What is required: Give again only those lines from the start of the entries through the line holding "Image resolution: width=900", leaving them as they are.
** Opening Input material block **
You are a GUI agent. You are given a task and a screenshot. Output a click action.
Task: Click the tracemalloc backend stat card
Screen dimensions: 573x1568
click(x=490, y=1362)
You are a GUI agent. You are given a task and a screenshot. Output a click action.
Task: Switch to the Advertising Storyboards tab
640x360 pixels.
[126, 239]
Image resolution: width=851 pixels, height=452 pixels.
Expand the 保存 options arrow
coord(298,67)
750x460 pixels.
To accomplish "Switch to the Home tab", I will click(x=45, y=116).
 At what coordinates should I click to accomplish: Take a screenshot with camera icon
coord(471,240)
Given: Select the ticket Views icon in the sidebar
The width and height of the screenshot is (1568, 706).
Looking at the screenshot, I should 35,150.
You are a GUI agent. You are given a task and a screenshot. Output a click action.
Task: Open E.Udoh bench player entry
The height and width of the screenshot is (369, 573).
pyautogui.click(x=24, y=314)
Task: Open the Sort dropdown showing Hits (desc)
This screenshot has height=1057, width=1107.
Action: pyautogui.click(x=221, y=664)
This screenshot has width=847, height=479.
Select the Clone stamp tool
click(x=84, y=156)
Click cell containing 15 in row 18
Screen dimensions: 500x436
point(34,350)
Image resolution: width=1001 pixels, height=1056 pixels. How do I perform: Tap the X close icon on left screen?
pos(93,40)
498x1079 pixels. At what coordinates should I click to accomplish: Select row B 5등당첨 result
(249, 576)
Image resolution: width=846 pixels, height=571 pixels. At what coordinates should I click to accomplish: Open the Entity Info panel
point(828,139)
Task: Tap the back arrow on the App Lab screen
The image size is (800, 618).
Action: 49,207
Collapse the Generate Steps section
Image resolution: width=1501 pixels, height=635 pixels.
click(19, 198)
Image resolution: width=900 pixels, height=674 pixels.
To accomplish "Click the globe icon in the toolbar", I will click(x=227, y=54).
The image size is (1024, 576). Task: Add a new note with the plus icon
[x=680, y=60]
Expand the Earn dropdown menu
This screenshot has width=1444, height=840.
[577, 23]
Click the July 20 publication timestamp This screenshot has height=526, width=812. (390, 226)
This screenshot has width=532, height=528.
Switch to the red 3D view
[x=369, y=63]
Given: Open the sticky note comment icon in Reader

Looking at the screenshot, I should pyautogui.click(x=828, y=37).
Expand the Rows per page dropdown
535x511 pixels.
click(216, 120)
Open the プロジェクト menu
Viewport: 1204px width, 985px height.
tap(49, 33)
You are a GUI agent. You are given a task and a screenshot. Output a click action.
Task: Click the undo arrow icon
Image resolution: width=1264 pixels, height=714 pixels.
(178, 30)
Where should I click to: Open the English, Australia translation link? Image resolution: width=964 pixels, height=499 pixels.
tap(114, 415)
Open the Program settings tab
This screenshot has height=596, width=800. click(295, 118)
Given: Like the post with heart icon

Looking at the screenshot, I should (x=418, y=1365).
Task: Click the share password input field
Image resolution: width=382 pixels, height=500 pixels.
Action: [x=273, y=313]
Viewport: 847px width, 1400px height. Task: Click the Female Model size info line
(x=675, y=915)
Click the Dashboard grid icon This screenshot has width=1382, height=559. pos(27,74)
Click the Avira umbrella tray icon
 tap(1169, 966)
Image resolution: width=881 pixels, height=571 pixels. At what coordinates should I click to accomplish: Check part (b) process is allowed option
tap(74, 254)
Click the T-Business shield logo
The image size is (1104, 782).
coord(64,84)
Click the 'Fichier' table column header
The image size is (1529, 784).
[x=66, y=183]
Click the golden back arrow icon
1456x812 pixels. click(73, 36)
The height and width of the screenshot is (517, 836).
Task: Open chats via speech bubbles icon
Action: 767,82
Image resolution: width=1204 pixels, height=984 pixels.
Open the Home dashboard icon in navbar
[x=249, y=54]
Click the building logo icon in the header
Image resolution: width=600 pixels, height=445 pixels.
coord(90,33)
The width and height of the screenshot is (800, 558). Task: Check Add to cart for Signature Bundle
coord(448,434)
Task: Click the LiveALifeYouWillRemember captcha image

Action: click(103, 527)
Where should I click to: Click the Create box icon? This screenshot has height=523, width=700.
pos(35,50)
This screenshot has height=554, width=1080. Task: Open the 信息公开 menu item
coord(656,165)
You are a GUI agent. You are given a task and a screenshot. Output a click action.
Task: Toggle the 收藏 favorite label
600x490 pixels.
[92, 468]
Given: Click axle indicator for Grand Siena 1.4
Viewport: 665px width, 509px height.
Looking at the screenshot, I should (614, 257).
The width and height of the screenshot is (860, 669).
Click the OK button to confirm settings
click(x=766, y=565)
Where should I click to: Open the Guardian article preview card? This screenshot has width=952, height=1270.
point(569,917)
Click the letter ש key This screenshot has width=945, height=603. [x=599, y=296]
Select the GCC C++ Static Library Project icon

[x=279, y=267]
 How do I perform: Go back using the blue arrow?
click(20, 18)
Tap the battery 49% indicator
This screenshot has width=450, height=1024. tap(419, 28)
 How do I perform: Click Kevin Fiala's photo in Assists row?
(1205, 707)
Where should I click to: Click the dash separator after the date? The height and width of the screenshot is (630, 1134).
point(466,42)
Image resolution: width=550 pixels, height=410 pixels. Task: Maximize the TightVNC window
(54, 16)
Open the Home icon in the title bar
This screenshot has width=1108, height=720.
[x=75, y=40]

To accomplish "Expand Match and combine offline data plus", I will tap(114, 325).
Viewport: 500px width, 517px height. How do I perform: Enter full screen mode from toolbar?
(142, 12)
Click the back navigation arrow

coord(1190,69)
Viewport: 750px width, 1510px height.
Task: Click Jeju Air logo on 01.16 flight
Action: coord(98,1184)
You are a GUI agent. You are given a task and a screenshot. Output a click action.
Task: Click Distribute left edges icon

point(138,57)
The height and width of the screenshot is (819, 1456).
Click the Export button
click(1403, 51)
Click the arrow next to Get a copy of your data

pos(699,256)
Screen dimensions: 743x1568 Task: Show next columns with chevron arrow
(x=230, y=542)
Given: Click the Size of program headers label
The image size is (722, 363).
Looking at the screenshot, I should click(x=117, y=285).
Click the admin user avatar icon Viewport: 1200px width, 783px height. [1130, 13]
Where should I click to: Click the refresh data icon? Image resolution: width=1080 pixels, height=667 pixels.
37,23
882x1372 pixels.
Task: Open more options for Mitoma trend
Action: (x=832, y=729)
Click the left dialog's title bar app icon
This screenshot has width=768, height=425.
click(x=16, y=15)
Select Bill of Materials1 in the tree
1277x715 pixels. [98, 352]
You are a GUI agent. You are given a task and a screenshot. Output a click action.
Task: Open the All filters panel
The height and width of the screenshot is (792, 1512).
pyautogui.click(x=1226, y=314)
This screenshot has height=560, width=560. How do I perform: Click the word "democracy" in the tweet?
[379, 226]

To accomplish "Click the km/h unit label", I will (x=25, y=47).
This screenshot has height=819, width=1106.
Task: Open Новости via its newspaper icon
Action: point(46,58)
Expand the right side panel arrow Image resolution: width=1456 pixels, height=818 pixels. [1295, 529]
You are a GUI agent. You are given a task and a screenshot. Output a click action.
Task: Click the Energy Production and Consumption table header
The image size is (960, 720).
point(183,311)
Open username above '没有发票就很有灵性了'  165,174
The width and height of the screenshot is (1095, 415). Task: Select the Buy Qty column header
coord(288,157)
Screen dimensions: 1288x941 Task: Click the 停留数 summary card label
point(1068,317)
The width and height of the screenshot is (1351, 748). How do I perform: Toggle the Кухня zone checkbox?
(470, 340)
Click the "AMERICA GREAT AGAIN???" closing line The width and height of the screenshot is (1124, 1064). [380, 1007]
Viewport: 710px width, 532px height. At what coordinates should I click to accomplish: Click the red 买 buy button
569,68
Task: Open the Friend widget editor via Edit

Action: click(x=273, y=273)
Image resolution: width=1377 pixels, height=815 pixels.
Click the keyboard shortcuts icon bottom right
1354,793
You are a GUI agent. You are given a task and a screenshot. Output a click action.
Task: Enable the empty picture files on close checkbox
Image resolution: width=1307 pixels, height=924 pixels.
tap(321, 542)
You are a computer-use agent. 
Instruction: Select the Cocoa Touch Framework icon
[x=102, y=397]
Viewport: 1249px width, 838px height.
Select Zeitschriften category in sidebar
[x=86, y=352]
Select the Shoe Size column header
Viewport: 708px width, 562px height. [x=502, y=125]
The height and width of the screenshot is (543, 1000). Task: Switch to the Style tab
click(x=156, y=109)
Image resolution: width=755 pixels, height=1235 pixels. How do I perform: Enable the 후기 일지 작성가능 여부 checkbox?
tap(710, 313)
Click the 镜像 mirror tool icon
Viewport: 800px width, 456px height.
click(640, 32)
** Closing Input material block **
Solution to this task:
You are a GUI agent. You are given a task and a screenshot. Output a click action.
Task: Click the tracemalloc backend stat card
Screen dimensions: 573x1568
click(x=490, y=1362)
You are a GUI agent. You are given a task and a screenshot. Output a click action.
Task: Switch to the Advertising Storyboards tab
640x360 pixels.
[126, 239]
Image resolution: width=851 pixels, height=452 pixels.
Expand the 保存 options arrow
coord(298,67)
750x460 pixels.
To accomplish "Switch to the Home tab", I will click(x=45, y=116).
 At what coordinates should I click to accomplish: Take a screenshot with camera icon
coord(471,240)
Given: Select the ticket Views icon in the sidebar
The width and height of the screenshot is (1568, 706).
Looking at the screenshot, I should 35,150.
You are a GUI agent. You are given a task and a screenshot. Output a click action.
Task: Open E.Udoh bench player entry
The height and width of the screenshot is (369, 573).
pyautogui.click(x=24, y=314)
Task: Open the Sort dropdown showing Hits (desc)
This screenshot has height=1057, width=1107.
Action: pyautogui.click(x=221, y=664)
This screenshot has width=847, height=479.
Select the Clone stamp tool
click(x=84, y=156)
Click cell containing 15 in row 18
Screen dimensions: 500x436
point(34,350)
Image resolution: width=1001 pixels, height=1056 pixels. How do I perform: Tap the X close icon on left screen?
pos(93,40)
498x1079 pixels. At what coordinates should I click to accomplish: Select row B 5등당첨 result
(249, 576)
Image resolution: width=846 pixels, height=571 pixels. At what coordinates should I click to accomplish: Open the Entity Info panel
point(828,139)
Task: Tap the back arrow on the App Lab screen
The image size is (800, 618).
Action: 49,207
Collapse the Generate Steps section
Image resolution: width=1501 pixels, height=635 pixels.
click(19, 198)
Image resolution: width=900 pixels, height=674 pixels.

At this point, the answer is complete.